Jeśli zachciałoby Ci się, Drogi Czytelniku, studiować za granicą na pewno z łatwością odnajdziesz się w którejś z mniejszości, której trudne dzieciństwo/życie trzeba teraz rekompensować. Dajmy na to, że chciałbyś studiować na California University - jednym z bardziej prestiżowych w Stanach, na świecie nawet.
No to rzućmy okiem na program stypendiów i stracone szansę, które mogą zostać wyrównane.
Zaczyna się niewinnie. Musisz być:
Blind -> ślepy
Hard of hearing -> niedosłyszący
Dalej trochę wieje PRL-em:
Grew up on a farm or child of farmers -> wychowany na roli lub dziecko rolników
Small-farm farmer or small-town mechanic -> małorolny rolnik lub małomiasteczkowy mechanik (tak, świetnie to brzmi :] )
Ciekawie prezentuje się lista narodowo-uprzywilejowanych. Są to m.in: Ormianin, Żyd, Japończyk, Rumun, Szwed, Irlandczyk, Portugalczyk, Irańczyk, Filipińczyk, Szwed, Meksykanin, Włoch oraz… Europejczyk.

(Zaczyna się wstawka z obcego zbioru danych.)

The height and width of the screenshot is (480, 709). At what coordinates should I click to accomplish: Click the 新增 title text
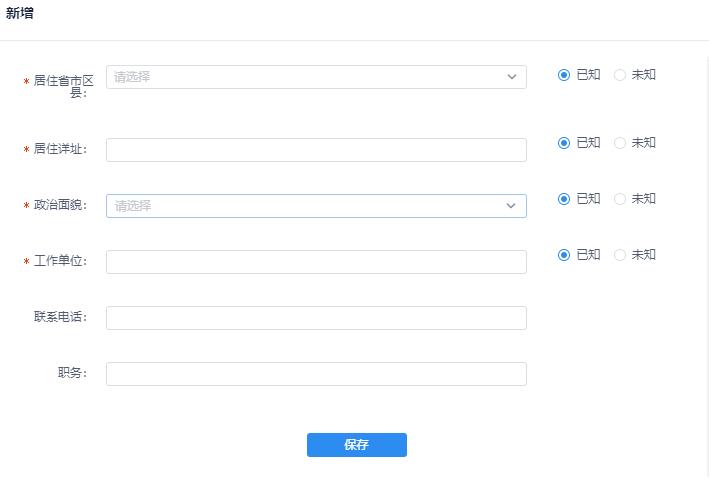point(20,13)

Uniwersytet zabezpiecza się również na wypadek powstania rządu światowego. W razie czego stojący za wszystkim masoni nie zapomną o dobroczyńcach ich dzieci: direct descendant of member of Free Masons (-> potomek wolnomularza w linii prostej).
Mamy też:
Gay or lesbian student (-> gej lub lesbijka)
Gay or lesbian student who has made a contribution to the gay and lesbian community (-> gej lub lesbijka zasłużeni dla ruchu homoseksualnego)
Student who is interested in gay rights (-> student zainteresowany prawami homoseksualistów)
Ciekawe, jakie kombinacje mają największe szanse na stypendium bądź przyjęcie w ogóle? Homoseksualny, czarny pół-Żyd, wychowywany na farmie przez lesbijki-masonki? Ślepy małomiasteczkowy mechanik, który pragnie bronić praw gejów i lesbijek? Ciekawym, dlaczego USA stawia właśnie na takich ludzi. Może to początek jakiejś nowej polityki imperialnej? :]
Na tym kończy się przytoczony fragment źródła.